---------- Texto extraído ----------

RECUERDOS DE NUESTROS PUEBLOS (2)

Por: Balmore González Mira 

Como no había celular, ni computadores ni televisión ni energía eléctrica permanente, la vida se convertía en un mundo de invento de juegos y actividades tan básicas y divertidas, que las nuevas generaciones no soportarían un día con ellas. Leer fragmentos de libros, hacer concursos de autores de los mismos y de cultura general; amarrar dos tarros con pequeños huecos  en sus bases y a través de una cabuya de 30 ó 40 metros hacer los teléfonos manuales más innovadores y modernos de aquella infancia. Cuando instalaron los primeros teléfonos residenciales era frecuente que uno le dijera al vecino con el que estaba en la calle jugando que se fuera para su casa, la cual estaba a 10 ó 20 metros, para llamarlo por teléfono, y esa conversación era motivo de alegría. Lo simple se convertía en toda una novedad para celebrar.

----------

# Ejercicios
**a.** Según el texto, ¿con qué se fabricaban los teléfonos manuales de aquella infancia?
**b.** Por favor, presenta como tabla Markdown el tramo de los registros que va desde la línea que contiene "Click the 1+1 category badge" hasta el final de los registros, ambos extremos incluidos. Usa las columnas Nº y Línea, numera cada fila y omite las líneas en blanco.

---------- Material para procesar ----------

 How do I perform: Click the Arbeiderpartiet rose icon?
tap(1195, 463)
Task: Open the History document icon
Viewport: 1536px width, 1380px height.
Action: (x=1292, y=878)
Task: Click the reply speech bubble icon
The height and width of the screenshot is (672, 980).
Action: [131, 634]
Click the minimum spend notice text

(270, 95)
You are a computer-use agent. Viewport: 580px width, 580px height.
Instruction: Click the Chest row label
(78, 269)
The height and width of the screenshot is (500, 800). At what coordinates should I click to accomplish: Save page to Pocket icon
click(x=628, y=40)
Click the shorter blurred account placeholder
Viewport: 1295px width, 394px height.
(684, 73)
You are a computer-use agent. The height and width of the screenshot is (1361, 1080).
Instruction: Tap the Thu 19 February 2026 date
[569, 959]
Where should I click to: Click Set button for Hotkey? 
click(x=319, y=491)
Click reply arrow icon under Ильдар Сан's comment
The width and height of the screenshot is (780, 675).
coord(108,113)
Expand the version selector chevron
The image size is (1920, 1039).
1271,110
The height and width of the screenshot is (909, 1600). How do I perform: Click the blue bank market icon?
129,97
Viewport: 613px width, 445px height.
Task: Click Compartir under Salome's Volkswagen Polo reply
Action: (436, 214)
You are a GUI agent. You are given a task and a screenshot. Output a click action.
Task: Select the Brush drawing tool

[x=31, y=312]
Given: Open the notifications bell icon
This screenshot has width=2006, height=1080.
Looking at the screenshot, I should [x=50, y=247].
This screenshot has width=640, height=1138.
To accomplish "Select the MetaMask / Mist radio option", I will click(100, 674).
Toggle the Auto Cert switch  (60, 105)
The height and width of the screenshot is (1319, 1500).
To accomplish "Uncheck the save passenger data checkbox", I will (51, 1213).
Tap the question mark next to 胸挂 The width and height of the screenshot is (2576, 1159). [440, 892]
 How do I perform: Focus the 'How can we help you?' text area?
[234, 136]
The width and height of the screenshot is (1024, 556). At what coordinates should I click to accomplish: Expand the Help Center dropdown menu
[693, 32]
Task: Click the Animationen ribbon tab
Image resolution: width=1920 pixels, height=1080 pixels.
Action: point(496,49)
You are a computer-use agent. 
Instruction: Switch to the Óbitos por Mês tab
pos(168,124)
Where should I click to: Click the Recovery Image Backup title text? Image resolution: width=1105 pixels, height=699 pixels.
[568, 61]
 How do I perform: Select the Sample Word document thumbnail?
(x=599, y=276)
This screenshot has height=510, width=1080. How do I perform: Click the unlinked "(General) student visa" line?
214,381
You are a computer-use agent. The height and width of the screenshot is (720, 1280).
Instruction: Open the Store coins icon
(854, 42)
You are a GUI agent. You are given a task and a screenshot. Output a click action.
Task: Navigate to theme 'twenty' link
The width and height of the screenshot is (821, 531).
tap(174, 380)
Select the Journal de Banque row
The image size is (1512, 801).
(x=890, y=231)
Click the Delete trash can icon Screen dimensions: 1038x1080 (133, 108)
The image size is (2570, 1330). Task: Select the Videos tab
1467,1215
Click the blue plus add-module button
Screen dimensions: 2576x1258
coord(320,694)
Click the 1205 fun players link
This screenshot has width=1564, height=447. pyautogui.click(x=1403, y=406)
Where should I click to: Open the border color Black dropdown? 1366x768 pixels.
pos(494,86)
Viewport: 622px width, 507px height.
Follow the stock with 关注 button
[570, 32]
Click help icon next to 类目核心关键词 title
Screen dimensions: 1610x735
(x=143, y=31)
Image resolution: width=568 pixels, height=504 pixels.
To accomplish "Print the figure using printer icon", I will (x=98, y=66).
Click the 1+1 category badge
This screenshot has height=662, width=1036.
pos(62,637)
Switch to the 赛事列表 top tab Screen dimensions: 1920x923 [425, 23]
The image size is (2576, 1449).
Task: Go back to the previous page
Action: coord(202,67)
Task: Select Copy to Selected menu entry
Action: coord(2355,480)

----------

# Respuestas
**a.** Con dos tarros con pequeños huecos en sus bases, amarrados a una cabuya de 30 ó 40 metros.

**b.**
| Nº | Línea |
|---|---|
| 1 | Click the 1+1 category badge |
| 2 | This screenshot has height=662, width=1036. |
| 3 | pos(62,637) |
| 4 | Switch to the 赛事列表 top tab Screen dimensions: 1920x923 [425, 23] |
| 5 | The image size is (2576, 1449). |
| 6 | Task: Go back to the previous page |
| 7 | Action: coord(202,67) |
| 8 | Task: Select Copy to Selected menu entry |
| 9 | Action: coord(2355,480) |